▸ Stated task:
Answer these questions from the Grand Canyon rock layers text below:
1. What two kinds of rock make up the PreCambrian Vishnu Group basement?
2. What minimum water depth is given for the deepwater breccia deposits found by Chadwick and Kennedy (2001)?
3. In what setting does Gallagher (2003) suggest the Bright Angel was deposited?

2007-04-29 02:51:14 · 4 answers · asked by AHHH CHOOOOOOOO (sneeze)! 2 in Science & Mathematics Earth Sciences & Geology

4 answers

Just about every sedimentary process is represented in the stratigraphy of the Grand Canyon.

From bottom to top:
PreCambrian Vishnu Group: These are the deep basement rocks beneath the sedimentary rocks in the Grand Canyon and these are igneous intrusives and metamorphic schist. There are PreCambrian sedimentary rocks exposed in some sections of the Canyon, that consist of sandstones, shales, and some limestones.

Cambrian Tapeats Sandstone:
This is a sandstone formed by shallow marine deposition. It has spectacular examples of cross-bedding and other shallow marine characteristics. Hereford (1977) concluded the Tapeats was deposited as intertidal sand bars, beach, tidal flat and tidal channel sediments based on a variety of sedimentological features. More recent work by Chadwick and Kennedy (2001) has found evidence of deepwater breccia deposits that may have been in water depths of at least 200 meters. It is very possible that both descriptions are correct and that different parts of the Tapeats were in very different water depths. The well-defined hummocky cross-stratification I have observed in the Tapeats was formed most probably by storm-waves in shallow near-shore environments, representing upper, middle, and lower shoreface marine environments. These sands were eroded from older sandstones and igneous rocks that were exposed in nearby terrigenous environments and were carried by fluvial processes and ocean currents to their present depositional location.

Cambrian Bright Angel Shale:
My experience with the Bright Angel is that it is actually composed of thin bedded siltstones, mudstones, and sandstones. In some areas thin beds of limestone exist. The Bright Angel remains one of the least studied formations in the Grand Canyon. Recent work (Gallagher, 2003) suggests the Bright Angel was deposited in shallow water restricted marine embayments that may have been brackish water at times. These had to be low energy environments, likely tidally influenced, creating small scale wavy and lenticular bedding, ripple marks, and in confined channel area deposits of conglomeritic sandstones where water flow scoured the lighter clasts and carried them away. Trace fossils left by movements of living organisms, brachiopods, and trilobites can all be found.

▸ Recorded data:
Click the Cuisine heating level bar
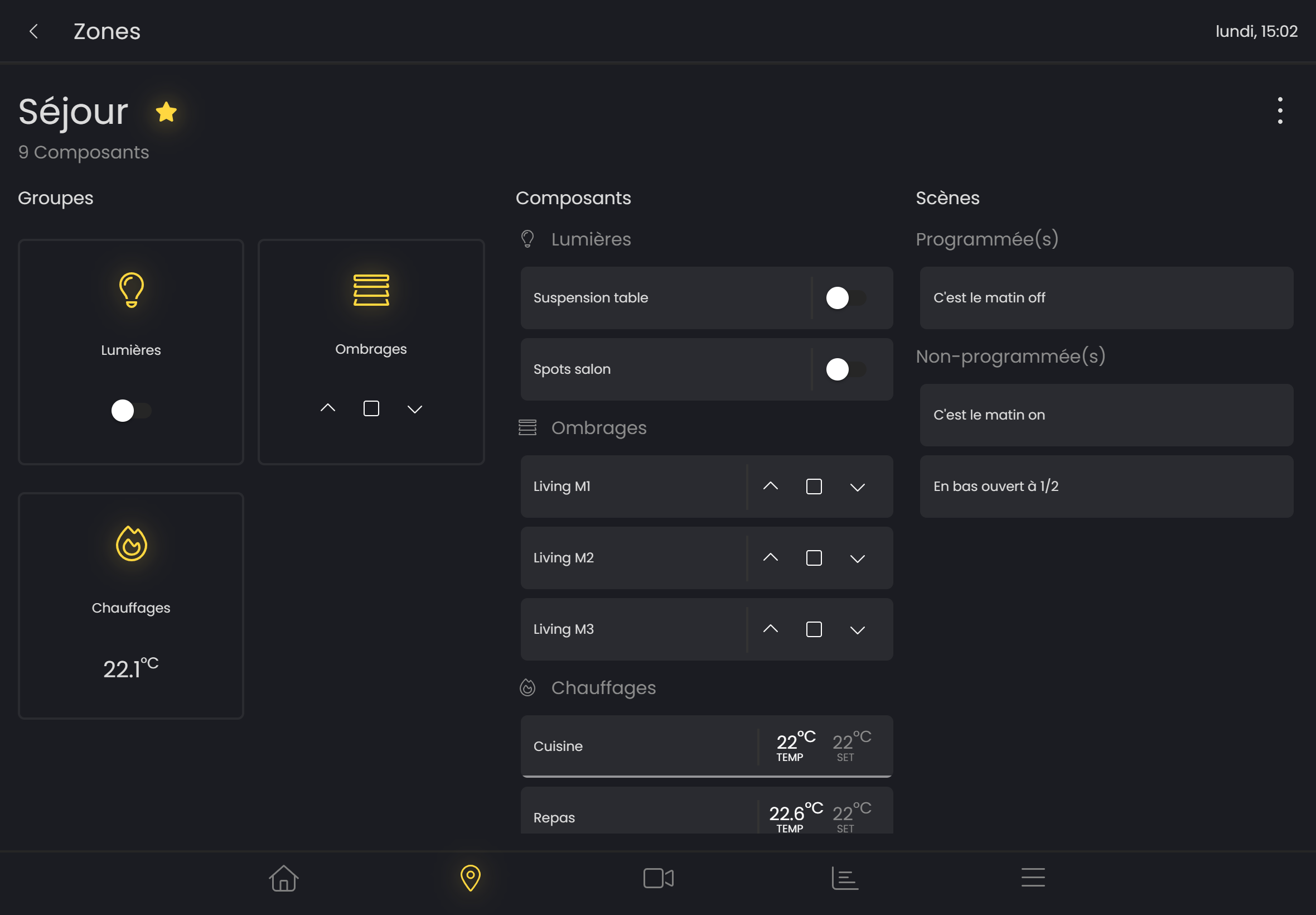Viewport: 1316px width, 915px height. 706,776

---

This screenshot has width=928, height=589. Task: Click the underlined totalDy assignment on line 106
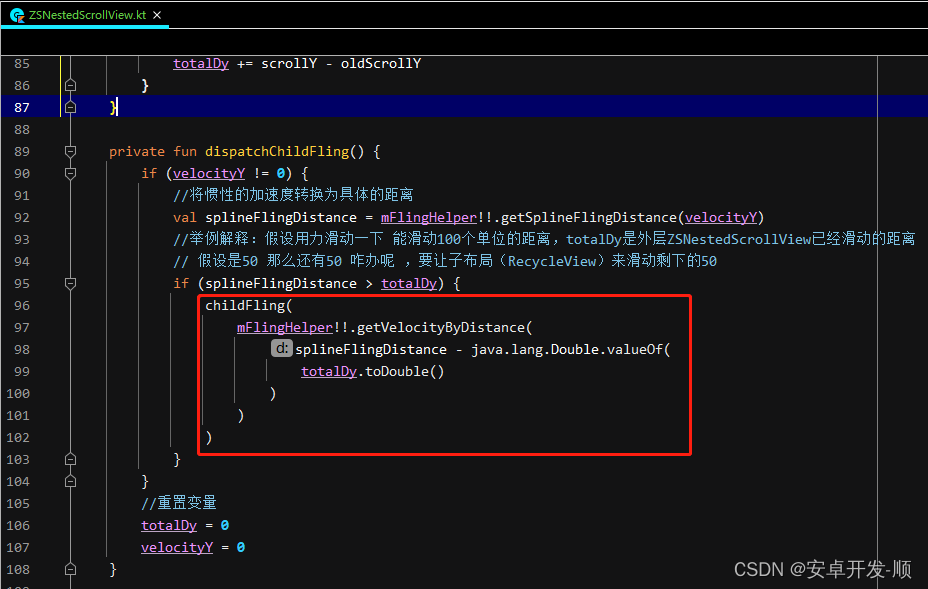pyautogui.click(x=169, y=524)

▸ Answer to this problem:
1. Igneous intrusives and metamorphic schist.
2. At least 200 meters.
3. In shallow water restricted marine embayments that may have been brackish water at times.